O nacionalismo que caracteriza todos ou quase todos os movimentos e
governos iliberais (Trump, Putin, Salvini, Le Pen, Bolsonaro etc.) era um
elemento essencial no fascismo clássico, embora o seu peso variasse de caso a
caso. Creio que o fascismo italiano foi mais nacionalista que o nazismo, pela
ênfase que ele dá ao novo renascimento da Itália (Hitler diz que o nazismo não é
exportável, que seria assunto entre ele e o povo alemão; 17 porém o biologismo
racista, como sublinha Arendt, e o movimento final, que assinala uma espécie de
ruptura com o próprio povo alemão, mostram como a nação era menos
fundamental para os nazis do que a raça). O nacionalismo está bastante
presente nos “fascismos derivados”. Deve ter sido mesmo o seu elemento
fundamental.
A violência é, bem entendido, um traço comum ao fascismo e a certas formas
do iliberalismo, ainda que não a todas, pelo menos no seu estágio atual de
desenvolvimento. Os dois governos em que o culto da violência e também a sua
prática (mas em níveis, apesar de tudo, por ora pelo menos ainda diferentes) são
os de Bolsonaro e de Duterte, nas Filipinas. Nesse último caso temos um
verdadeiro regime “de massacre”, de uma brutalidade inaudita. A violência se
manifesta muito marcadamente no regime fascista italiano, e evidentemente,
em forma paroxística, no regime genocidário nazista. Paxton observa que o
fascismo italiano foi mais violento que o nazismo no período anterior à tomada
do poder; depois da tomada, deu-se o contrário. 18 Mas o último episódio do
fascismo italiano, o da República de Salò, é particularmente sangrento
(Mussolini liquida até o Conde Ciano, seu genro), mas “mesmo assim, todo o
sangue derramado pela República de Salò não passou de umas poucas gotas, se
comparado ao que foi derramado nos dias finais do nazismo”.19
No plano econômico, aparece, apesar de tudo, uma diferença importante
entre os iliberalismos e o fascismo. Insisti nos traços não neoliberais que estão
presentes nas políticas econômicas dos governos iliberais. Mas as marcas do
neoliberalismo são, de qualquer modo, sensíveis (isso não permite definir o
iliberalismo pelo neoliberalismo: é preciso saber que peso, em seu projeto
político, tem a relação com o capital). Os fascismos eram bastantes estatizantes
(porém, segundo Paxton, Mussolini queria um Estado mínimo até
1925).20 O estatismo dos fascismos clássicos estava na regulação da economia e
nos obstáculos impostos ao comércio exterior.

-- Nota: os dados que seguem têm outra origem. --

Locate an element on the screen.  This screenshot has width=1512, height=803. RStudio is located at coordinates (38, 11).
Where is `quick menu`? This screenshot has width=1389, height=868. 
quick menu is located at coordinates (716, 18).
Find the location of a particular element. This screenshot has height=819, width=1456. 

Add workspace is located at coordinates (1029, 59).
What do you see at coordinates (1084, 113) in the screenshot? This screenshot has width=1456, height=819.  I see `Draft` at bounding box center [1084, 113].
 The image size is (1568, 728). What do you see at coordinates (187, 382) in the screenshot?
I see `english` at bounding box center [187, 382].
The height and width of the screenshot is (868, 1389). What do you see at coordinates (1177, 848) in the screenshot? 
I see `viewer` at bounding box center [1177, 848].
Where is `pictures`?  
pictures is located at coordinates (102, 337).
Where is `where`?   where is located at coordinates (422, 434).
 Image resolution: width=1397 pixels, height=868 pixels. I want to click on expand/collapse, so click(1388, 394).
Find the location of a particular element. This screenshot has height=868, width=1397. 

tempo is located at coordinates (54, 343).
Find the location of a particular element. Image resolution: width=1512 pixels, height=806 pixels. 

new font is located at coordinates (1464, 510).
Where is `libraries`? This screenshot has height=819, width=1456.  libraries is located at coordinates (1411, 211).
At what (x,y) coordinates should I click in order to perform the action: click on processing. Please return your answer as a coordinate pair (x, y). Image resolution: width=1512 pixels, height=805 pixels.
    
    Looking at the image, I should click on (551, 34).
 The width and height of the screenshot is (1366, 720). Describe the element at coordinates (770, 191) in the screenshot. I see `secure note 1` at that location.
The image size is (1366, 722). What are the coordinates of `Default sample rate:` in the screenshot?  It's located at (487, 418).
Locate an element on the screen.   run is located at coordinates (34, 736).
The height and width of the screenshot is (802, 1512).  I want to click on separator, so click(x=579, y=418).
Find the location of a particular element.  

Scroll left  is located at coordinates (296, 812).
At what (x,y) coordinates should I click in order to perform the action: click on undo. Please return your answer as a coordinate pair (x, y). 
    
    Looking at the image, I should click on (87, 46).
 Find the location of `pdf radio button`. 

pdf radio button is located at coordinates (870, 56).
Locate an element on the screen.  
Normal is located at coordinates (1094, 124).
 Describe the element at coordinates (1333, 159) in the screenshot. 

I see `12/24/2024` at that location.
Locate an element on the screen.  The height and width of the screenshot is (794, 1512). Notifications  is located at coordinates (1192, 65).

Porém, menos no final, os
capitalistas se acomodam bem ao novo sistema. 21 O crony capitalism, o
capitalismo oligárquico, a serviço dos “amigos”, tão visível na Hungria de hoje,
como também na Polônia, estava presente nos fascismos: vejam-se as vantagens
de que desfrutava Goering, chefe de partido e industrial. Os casos atuais
parecem ser, entretanto, de um tipo diferente. Para me ater apenas à Hungria,
sobre a qual se pode ter acesso a uma literatura importante, o crony
capitalism parece quase definir o regime. Um opositor ao regime de Orbán
inventou o termo “Estado Mafioso” (Mafia State)22 para exprimir a essência do
regime (Estado a serviço de uma máfia que controla a economia e os centros de
poder). A diferença é que precisamente o lado mafioso do Estado húngaro não é
um traço, ele representa o conjunto: não há um Estado fascista clássico por trás
disso. Em todo caso, a semelhança deve ser assinalada.